What you need to produce from the material below is an exact transcription of the lines from the one with "You are a computer-use agent. Image" through the one with "This screenshot has height=621, width=602.", both included, and no other line.

==*==

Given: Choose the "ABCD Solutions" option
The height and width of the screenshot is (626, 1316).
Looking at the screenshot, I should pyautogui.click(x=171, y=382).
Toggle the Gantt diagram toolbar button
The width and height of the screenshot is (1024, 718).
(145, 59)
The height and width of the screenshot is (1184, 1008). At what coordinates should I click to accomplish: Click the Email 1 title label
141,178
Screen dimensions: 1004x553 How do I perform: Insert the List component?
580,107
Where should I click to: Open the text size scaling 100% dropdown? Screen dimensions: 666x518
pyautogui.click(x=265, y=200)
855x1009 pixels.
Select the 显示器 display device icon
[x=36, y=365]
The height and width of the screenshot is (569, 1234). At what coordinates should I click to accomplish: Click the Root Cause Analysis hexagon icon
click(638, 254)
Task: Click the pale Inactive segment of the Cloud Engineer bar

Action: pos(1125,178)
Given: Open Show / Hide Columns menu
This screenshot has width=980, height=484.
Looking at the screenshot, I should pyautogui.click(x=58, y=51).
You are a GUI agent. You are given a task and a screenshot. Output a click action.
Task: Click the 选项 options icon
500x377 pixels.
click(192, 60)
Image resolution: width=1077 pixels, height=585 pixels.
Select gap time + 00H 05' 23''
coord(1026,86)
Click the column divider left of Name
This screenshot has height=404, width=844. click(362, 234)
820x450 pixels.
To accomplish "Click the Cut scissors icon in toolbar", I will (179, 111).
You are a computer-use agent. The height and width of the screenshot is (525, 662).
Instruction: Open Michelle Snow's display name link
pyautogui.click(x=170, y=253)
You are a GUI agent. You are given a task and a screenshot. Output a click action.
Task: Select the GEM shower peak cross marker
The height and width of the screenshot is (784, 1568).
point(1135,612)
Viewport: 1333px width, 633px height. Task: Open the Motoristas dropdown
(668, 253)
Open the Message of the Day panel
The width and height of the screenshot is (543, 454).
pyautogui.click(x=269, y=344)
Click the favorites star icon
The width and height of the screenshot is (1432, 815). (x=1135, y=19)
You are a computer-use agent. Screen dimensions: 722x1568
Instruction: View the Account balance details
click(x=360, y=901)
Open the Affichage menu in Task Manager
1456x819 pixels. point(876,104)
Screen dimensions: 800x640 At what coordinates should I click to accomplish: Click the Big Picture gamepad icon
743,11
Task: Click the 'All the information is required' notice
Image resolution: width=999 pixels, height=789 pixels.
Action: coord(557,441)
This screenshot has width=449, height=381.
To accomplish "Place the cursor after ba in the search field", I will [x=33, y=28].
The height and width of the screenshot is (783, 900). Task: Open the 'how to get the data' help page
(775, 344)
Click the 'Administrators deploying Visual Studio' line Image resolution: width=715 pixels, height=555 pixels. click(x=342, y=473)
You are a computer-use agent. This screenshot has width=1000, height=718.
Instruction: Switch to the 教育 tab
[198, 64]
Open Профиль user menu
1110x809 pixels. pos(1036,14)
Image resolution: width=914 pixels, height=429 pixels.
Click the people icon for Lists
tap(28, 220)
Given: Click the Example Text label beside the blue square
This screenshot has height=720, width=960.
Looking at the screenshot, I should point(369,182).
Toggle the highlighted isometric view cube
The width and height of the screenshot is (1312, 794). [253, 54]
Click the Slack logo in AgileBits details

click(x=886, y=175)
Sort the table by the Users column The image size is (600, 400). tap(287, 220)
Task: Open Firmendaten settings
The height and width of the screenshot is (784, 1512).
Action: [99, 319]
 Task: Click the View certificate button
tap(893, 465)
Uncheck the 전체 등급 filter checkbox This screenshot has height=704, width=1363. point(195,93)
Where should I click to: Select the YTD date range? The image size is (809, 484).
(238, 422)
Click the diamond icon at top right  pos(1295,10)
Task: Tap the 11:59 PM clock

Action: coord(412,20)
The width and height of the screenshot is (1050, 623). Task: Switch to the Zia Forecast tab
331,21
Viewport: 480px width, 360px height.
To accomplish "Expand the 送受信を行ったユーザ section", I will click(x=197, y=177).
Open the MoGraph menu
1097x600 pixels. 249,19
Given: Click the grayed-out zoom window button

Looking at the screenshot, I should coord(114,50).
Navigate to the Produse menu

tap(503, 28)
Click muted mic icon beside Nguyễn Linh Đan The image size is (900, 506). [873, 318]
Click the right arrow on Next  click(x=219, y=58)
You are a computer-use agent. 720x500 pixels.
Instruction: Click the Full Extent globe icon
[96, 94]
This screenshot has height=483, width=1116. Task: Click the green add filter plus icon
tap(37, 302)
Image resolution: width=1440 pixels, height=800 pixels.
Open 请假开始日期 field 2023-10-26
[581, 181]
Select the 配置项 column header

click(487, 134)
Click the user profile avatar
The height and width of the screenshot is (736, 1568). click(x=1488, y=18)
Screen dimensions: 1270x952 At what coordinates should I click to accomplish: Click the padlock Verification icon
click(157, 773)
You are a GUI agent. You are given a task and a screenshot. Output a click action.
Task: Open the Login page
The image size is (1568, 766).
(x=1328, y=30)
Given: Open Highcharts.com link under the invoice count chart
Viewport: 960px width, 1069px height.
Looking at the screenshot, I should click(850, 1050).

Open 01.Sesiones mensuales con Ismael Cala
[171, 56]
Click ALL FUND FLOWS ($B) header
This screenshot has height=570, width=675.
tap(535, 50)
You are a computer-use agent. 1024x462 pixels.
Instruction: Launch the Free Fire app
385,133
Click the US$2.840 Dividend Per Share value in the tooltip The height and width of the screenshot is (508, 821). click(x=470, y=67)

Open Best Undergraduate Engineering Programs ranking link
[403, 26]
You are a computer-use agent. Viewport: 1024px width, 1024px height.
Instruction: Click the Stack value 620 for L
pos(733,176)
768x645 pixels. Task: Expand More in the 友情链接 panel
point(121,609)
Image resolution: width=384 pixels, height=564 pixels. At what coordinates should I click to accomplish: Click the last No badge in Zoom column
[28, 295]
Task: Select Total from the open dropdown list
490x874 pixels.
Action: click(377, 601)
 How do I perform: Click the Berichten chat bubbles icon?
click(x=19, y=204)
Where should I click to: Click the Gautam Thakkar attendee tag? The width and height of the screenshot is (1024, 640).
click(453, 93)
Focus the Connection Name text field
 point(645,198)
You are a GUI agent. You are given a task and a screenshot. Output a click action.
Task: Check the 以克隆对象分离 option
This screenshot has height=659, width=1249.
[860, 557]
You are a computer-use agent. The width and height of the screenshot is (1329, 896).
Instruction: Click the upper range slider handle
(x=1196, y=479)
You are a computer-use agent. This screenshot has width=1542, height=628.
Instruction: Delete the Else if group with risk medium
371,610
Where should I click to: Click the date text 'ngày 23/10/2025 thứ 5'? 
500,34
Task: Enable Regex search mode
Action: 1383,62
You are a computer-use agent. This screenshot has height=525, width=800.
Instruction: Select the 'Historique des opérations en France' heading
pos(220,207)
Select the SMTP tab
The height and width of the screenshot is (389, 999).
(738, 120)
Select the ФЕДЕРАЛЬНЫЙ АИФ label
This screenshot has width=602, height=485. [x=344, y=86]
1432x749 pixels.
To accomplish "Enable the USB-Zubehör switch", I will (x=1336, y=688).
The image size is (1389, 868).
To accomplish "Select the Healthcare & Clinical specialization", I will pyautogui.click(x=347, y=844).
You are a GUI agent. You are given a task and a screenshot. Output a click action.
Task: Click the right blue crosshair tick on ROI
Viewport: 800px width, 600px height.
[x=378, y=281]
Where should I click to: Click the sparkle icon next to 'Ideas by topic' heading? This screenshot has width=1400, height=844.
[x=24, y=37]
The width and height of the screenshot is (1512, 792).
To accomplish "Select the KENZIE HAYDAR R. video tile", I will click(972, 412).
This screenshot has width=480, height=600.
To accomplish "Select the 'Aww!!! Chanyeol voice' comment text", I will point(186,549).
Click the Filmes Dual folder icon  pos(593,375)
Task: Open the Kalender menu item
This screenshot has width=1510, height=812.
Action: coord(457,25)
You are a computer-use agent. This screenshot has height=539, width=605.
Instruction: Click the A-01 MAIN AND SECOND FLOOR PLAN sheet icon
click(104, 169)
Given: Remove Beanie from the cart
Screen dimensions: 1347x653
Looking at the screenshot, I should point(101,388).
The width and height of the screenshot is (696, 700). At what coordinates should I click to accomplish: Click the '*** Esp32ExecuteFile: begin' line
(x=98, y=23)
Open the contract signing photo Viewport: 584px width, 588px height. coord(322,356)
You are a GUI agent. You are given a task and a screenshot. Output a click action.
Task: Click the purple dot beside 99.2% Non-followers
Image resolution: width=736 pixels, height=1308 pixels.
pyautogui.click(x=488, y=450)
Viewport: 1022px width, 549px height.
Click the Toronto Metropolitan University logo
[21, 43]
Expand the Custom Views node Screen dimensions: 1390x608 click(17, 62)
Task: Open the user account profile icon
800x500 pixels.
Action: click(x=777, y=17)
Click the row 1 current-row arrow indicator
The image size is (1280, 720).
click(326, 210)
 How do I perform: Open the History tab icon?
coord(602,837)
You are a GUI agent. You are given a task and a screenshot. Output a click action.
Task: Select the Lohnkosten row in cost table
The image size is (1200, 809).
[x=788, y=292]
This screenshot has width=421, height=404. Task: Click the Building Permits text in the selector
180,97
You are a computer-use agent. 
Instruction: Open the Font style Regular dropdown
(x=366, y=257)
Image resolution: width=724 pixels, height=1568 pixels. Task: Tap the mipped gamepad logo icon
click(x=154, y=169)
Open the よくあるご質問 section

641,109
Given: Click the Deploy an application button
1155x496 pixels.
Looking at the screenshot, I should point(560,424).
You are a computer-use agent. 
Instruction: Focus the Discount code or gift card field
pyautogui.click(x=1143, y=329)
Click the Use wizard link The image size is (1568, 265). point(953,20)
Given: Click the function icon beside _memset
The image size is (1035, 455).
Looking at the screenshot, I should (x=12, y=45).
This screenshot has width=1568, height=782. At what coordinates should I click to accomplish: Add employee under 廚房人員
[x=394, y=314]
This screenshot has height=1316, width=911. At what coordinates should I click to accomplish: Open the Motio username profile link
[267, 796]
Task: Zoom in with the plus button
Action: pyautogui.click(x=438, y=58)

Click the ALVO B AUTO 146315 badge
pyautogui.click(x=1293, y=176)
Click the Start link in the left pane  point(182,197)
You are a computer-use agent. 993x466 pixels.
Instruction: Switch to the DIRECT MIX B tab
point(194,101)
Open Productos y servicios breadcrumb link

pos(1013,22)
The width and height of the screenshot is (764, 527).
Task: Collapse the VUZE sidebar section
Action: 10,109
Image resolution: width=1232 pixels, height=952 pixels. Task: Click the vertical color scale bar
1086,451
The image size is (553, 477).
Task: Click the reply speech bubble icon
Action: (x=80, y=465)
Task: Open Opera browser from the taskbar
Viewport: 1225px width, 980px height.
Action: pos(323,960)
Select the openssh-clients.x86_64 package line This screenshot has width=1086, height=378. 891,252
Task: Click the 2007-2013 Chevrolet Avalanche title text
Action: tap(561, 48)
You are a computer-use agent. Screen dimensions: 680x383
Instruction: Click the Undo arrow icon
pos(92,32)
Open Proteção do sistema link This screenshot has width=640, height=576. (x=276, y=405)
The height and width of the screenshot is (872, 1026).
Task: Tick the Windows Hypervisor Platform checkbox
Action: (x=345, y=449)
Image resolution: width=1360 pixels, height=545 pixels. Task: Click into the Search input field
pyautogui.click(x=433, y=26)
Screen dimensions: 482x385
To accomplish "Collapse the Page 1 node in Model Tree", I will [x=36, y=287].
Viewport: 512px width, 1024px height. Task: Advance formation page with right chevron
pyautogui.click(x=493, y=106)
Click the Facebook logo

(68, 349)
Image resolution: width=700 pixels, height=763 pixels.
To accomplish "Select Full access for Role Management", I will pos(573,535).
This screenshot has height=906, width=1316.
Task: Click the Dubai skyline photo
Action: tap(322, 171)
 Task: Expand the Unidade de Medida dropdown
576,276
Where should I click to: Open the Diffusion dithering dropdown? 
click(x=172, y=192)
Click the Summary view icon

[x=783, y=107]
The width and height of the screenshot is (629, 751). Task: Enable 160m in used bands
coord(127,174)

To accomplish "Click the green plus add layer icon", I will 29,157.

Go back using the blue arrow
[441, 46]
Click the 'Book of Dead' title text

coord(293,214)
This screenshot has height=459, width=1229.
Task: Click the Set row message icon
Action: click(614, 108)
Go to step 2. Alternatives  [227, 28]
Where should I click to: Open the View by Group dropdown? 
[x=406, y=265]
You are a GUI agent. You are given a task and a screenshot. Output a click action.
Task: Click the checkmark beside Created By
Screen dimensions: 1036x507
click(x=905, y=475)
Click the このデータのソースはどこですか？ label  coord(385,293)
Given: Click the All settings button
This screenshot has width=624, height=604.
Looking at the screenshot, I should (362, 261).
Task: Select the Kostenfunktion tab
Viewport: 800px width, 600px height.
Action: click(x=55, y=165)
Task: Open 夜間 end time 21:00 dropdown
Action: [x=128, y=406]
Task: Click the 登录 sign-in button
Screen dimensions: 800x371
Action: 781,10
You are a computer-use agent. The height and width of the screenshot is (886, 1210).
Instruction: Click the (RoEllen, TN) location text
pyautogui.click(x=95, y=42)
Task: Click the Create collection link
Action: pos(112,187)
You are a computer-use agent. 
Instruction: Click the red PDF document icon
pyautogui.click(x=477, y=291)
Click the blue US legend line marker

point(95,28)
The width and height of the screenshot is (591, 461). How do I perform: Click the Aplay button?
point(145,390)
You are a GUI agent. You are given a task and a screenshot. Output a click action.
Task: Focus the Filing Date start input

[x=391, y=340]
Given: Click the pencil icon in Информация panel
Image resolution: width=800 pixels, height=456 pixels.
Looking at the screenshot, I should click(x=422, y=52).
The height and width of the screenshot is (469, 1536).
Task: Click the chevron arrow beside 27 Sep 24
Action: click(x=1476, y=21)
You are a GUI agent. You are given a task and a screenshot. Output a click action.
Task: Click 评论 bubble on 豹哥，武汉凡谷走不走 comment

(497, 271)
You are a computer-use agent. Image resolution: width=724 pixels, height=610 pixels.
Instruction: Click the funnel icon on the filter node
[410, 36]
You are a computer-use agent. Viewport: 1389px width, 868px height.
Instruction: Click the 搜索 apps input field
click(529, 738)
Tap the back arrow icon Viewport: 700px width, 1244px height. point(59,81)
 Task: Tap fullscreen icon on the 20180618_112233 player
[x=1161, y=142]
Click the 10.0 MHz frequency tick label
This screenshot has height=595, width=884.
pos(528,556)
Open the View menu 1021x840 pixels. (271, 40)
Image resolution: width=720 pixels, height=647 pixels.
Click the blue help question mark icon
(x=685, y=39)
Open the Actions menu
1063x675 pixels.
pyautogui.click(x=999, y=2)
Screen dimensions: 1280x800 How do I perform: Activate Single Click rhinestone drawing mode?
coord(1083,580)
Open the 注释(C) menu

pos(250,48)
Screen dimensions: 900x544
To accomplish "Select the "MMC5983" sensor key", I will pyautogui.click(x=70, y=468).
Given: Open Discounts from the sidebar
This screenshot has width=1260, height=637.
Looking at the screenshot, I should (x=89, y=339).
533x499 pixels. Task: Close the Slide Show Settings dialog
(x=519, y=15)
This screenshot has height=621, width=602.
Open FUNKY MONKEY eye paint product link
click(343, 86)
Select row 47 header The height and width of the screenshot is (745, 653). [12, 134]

==*==

» Output of the task
You are a computer-use agent. Image resolution: width=724 pixels, height=610 pixels.
Instruction: Click the funnel icon on the filter node
[410, 36]
You are a computer-use agent. Viewport: 1389px width, 868px height.
Instruction: Click the 搜索 apps input field
click(529, 738)
Tap the back arrow icon Viewport: 700px width, 1244px height. point(59,81)
 Task: Tap fullscreen icon on the 20180618_112233 player
[x=1161, y=142]
Click the 10.0 MHz frequency tick label
This screenshot has height=595, width=884.
pos(528,556)
Open the View menu 1021x840 pixels. (271, 40)
Image resolution: width=720 pixels, height=647 pixels.
Click the blue help question mark icon
(x=685, y=39)
Open the Actions menu
1063x675 pixels.
pyautogui.click(x=999, y=2)
Screen dimensions: 1280x800 How do I perform: Activate Single Click rhinestone drawing mode?
coord(1083,580)
Open the 注释(C) menu

pos(250,48)
Screen dimensions: 900x544
To accomplish "Select the "MMC5983" sensor key", I will pyautogui.click(x=70, y=468).
Given: Open Discounts from the sidebar
This screenshot has width=1260, height=637.
Looking at the screenshot, I should (x=89, y=339).
533x499 pixels. Task: Close the Slide Show Settings dialog
(x=519, y=15)
This screenshot has height=621, width=602.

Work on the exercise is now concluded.